After just under two weeks of being at home due to the “social distancing” regulations, I have come to several conclusions. It seems appropriate to write them down since I want to remember them when the world returns, although I’m confident that the world we return to will be a different one than we left.


I love my job, and I miss my students every day. I even miss the stinkers, maybe I miss them even more because I wonder how they are coping with all the stressors they are facing. I know that for some kids, school is a refuge and a home. They help give me a sense of purpose. So next time I have a challenging day of teaching, I need to remind myself how it feels not being able to see my school kiddos.

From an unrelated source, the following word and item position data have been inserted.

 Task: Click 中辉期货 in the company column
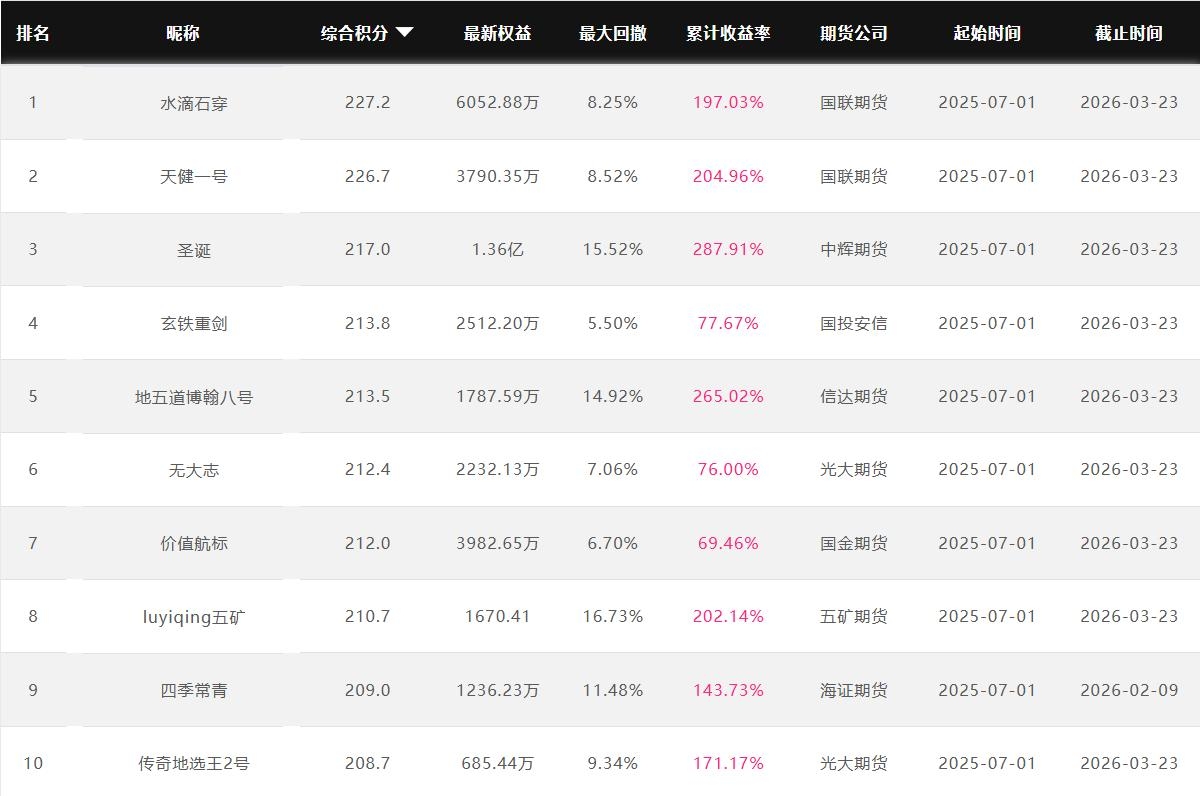point(854,250)
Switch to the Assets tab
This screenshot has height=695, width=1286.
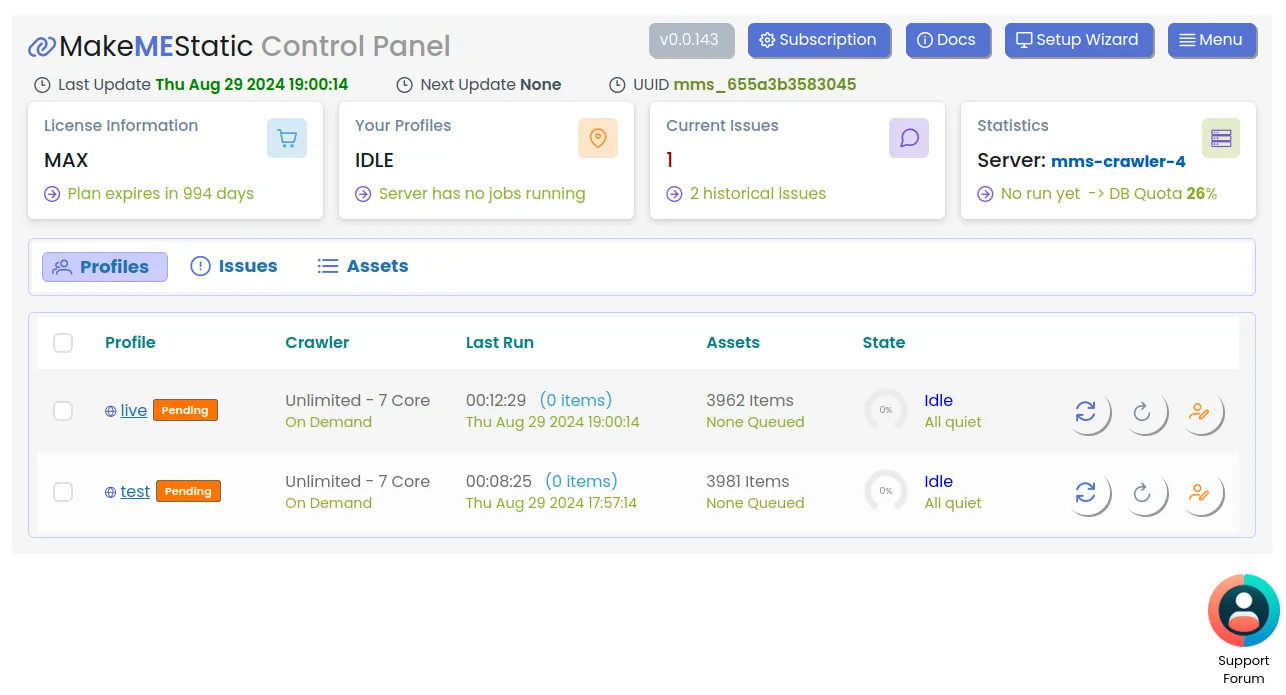pos(362,266)
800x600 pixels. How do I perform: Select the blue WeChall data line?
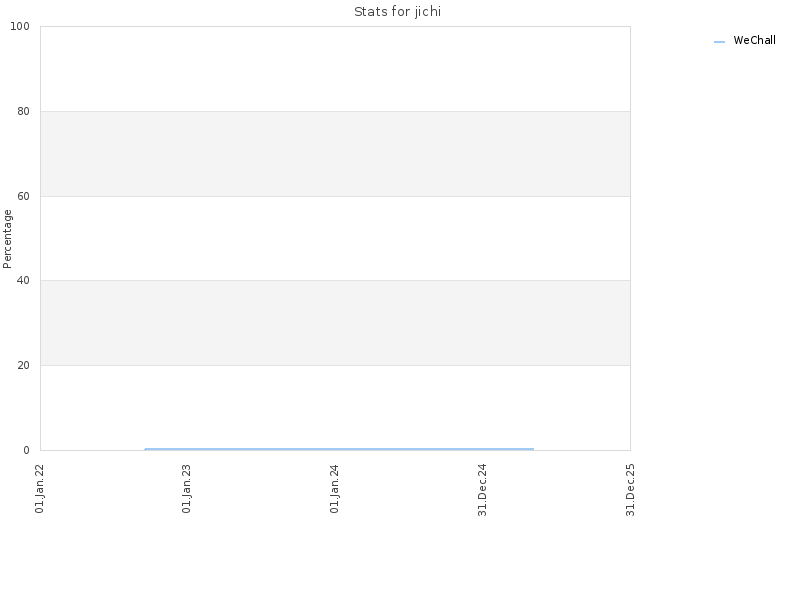(339, 449)
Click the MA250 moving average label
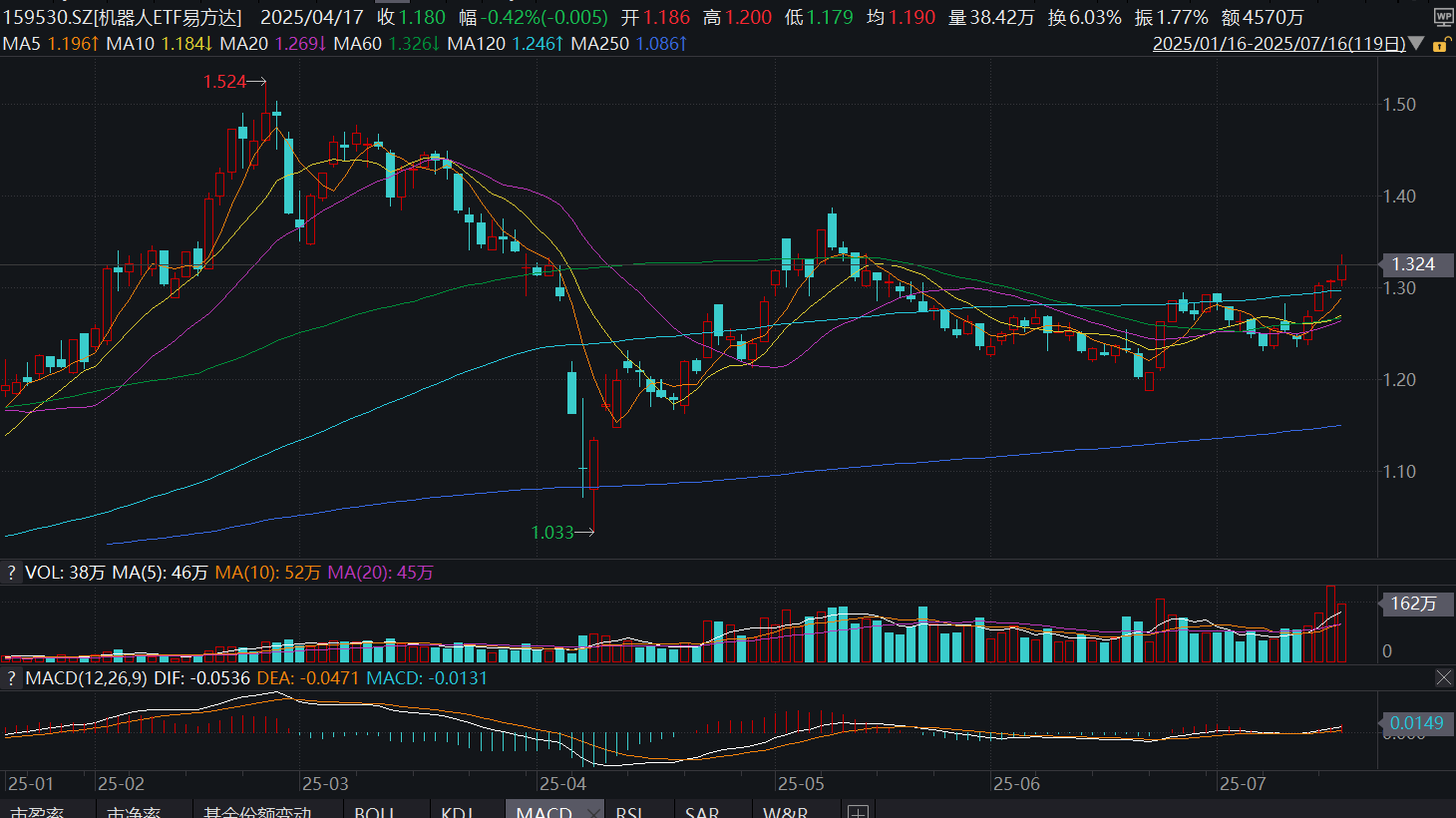Image resolution: width=1456 pixels, height=818 pixels. [630, 44]
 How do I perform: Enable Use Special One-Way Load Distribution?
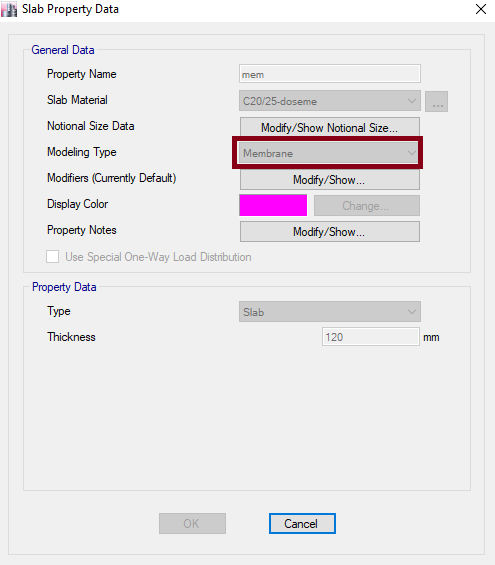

I am not ready to retire. There are times when I daydream about the day I can retire, imagining in these fantasies that I don’t actually physically age. But these few weeks off remind me that it’s just not my time right now. While I enjoy free time, I am not yet prepared to have every day to myself. A snow day here and there is enough for me.


I have taken my freedom for granted. Before this, I had never given thought to the extent to which I enjoy being able to do what I want, go where I want, whenever I want. Having the flexibility to travel where I want has always been a given. I mean, I want to go to the tanner, get a haircut, and go stay at a hotel for spring break, but these are luxuries now that I am not permitted to have. And now that I have been told that I simply don’t have a choice, I feel like a child who doesn’t want to listen to her parents. I want to have the liberty to make my life choices without force. So, after this experience, I hope to be more appreciative of the many choices and freedoms that I have been offered.

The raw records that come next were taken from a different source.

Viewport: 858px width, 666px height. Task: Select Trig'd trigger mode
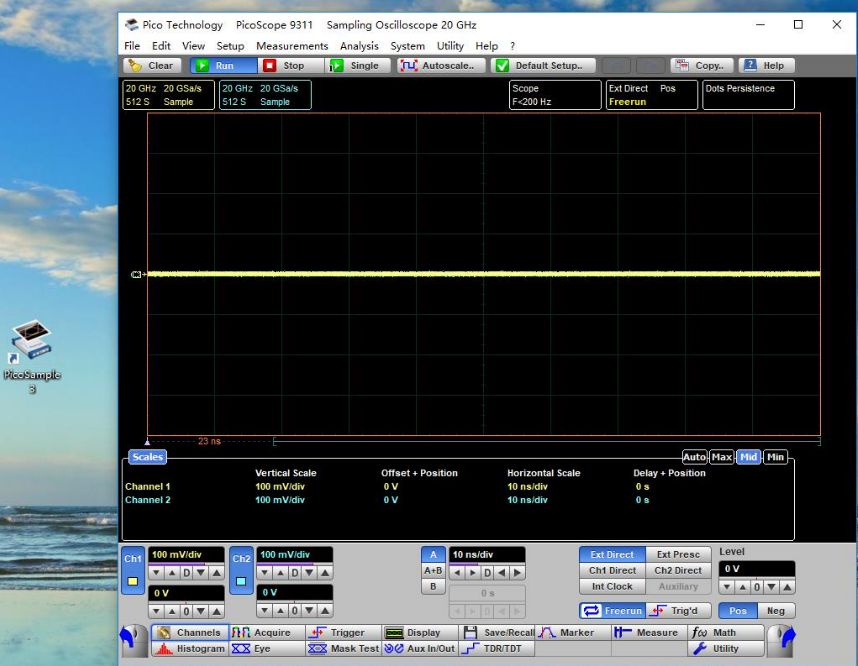coord(680,611)
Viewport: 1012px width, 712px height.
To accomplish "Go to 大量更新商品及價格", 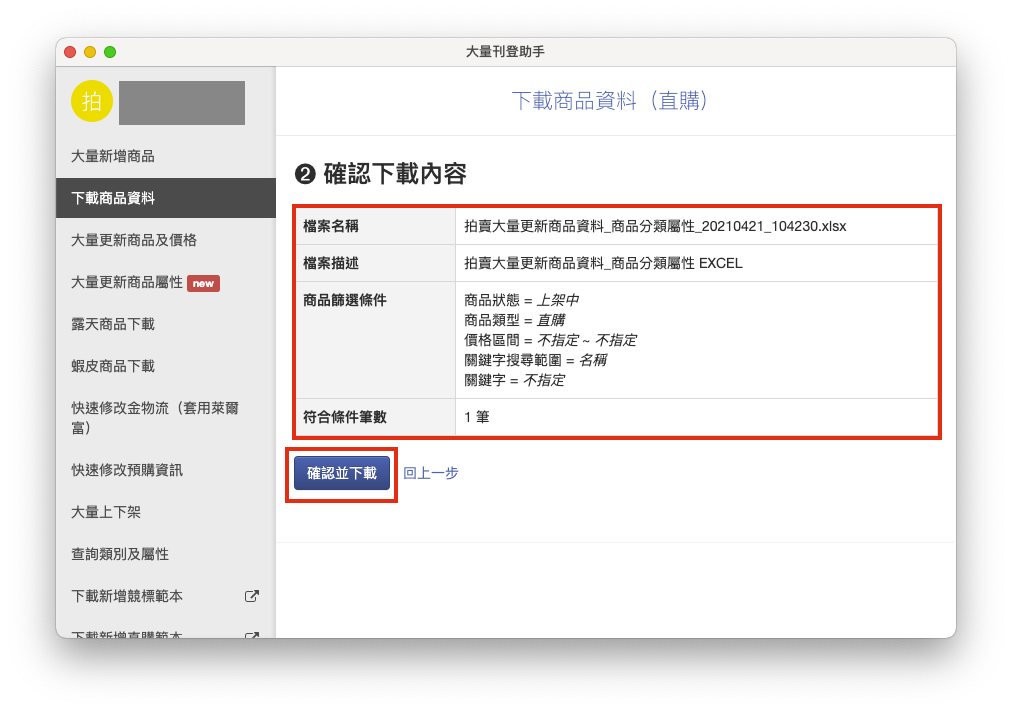I will click(134, 240).
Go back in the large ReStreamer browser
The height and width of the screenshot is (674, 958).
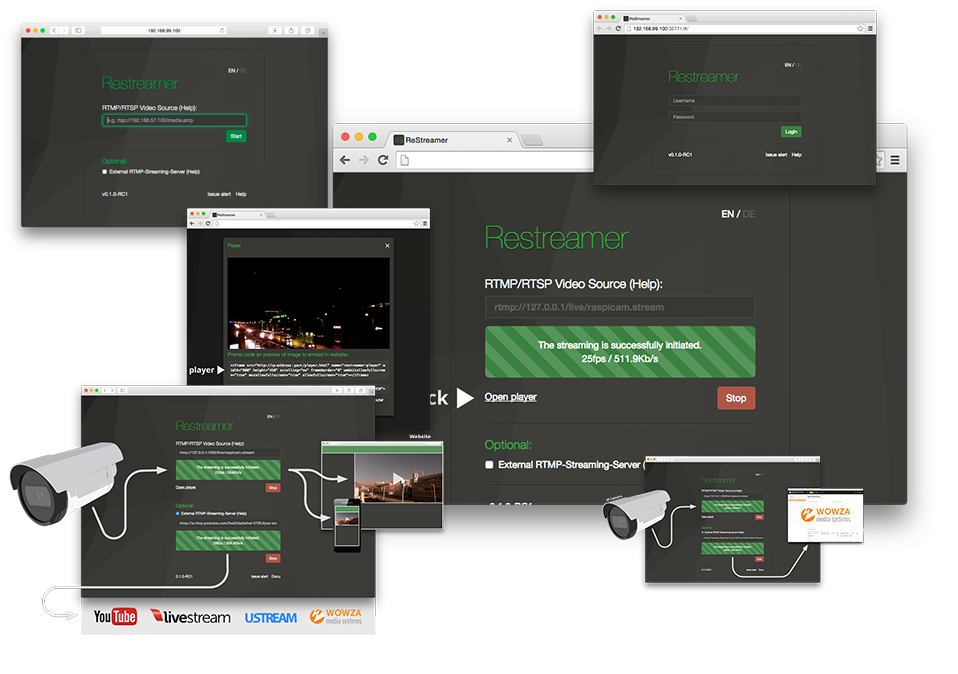tap(345, 160)
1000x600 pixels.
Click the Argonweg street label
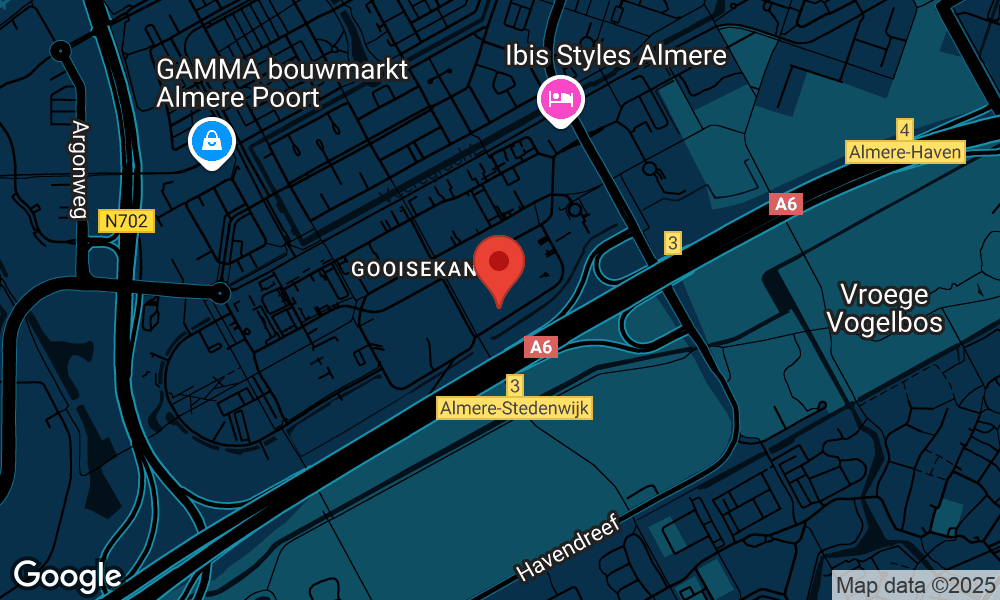pos(79,170)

My family uses more toilet paper than I realized. Okay, so when this all began, I counted the total rolls of toilet paper we had. I felt completely certain that we had plenty to last for several weeks. I even assured my mom that I wasn’t concerned at all about our toilet paper situation. Well, I may have miscalculated our toilet paper consumption. I mean, we are usually at school all day, so we use their supply. When we’re all at home, it is a totally different situation. I joked with the kids today that we might have to implement a five square limit in the bathroom soon.

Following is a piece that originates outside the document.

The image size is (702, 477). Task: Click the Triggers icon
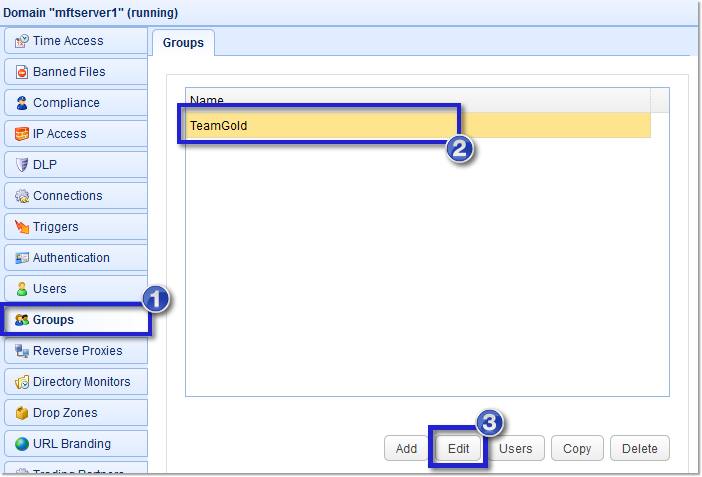pyautogui.click(x=21, y=227)
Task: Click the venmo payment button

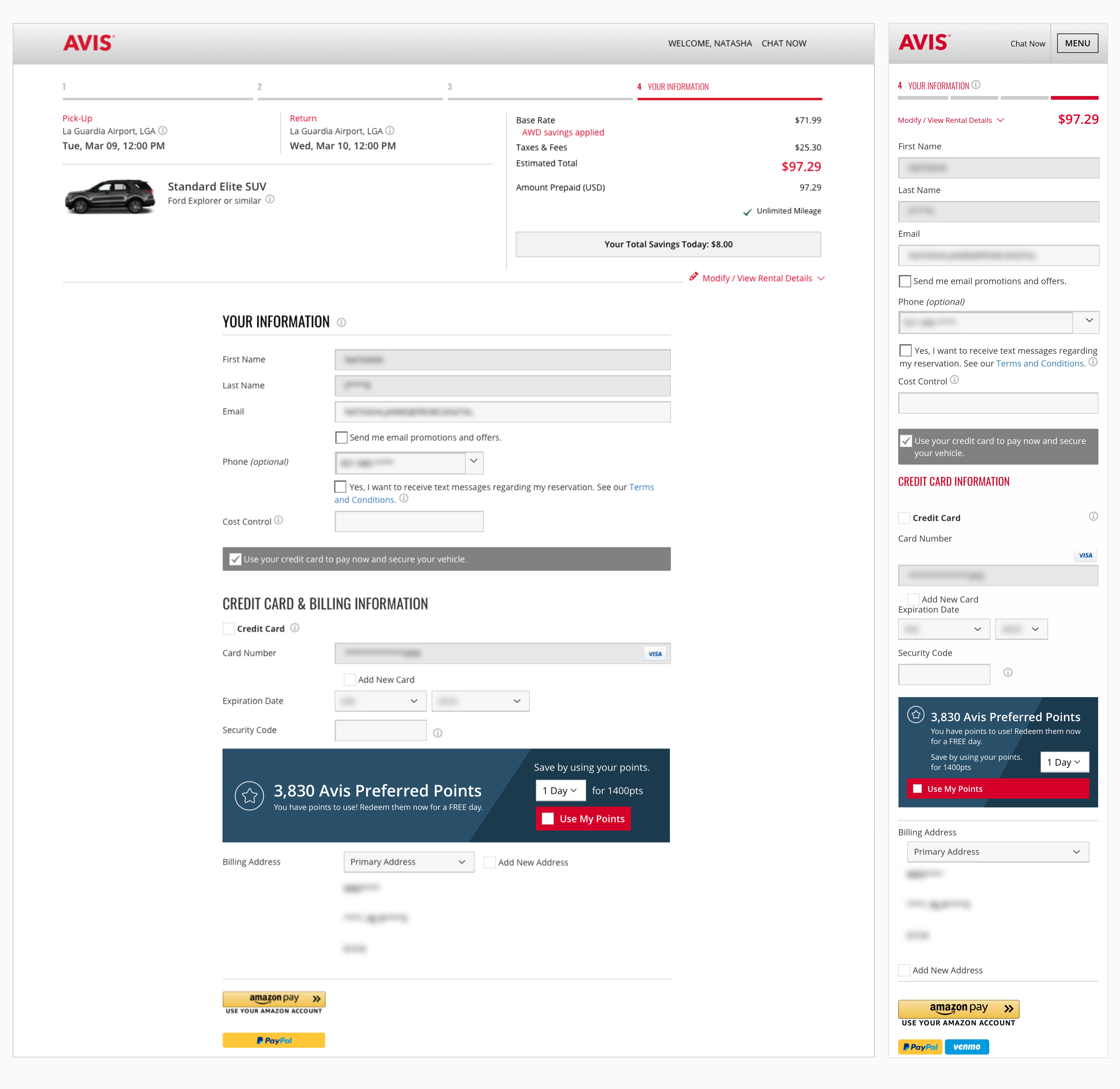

The definition of “essential” is vague. So, is going to the store to buy a hula hoop for a fitness workout video “essential?” I decided it probably wasn’t and ended up borrowing one. But it can be difficult in the moment to discern between what is necessary and what isn’t. I mean, fast food continues to be a necessity, and these workers are handling our food. I’m not complaining by any means. Fast food is convenient for sure and we’ve taken advantage of it, but it still makes me wonder. And being dubbed a “non-essential” worker as a teacher is honestly a little humbling. I like to think that I am a vital part of the workforce. This pandemic, however, has made me much more aware of how much we all rely on each other, and I greatly appreciate every worker and position, from the drive-thru servers and people sanitizing carts at the grocery to the nurses and doctors who are tirelessly working to save others. Sometimes it takes a crisis like this to realize how much we rely on one another.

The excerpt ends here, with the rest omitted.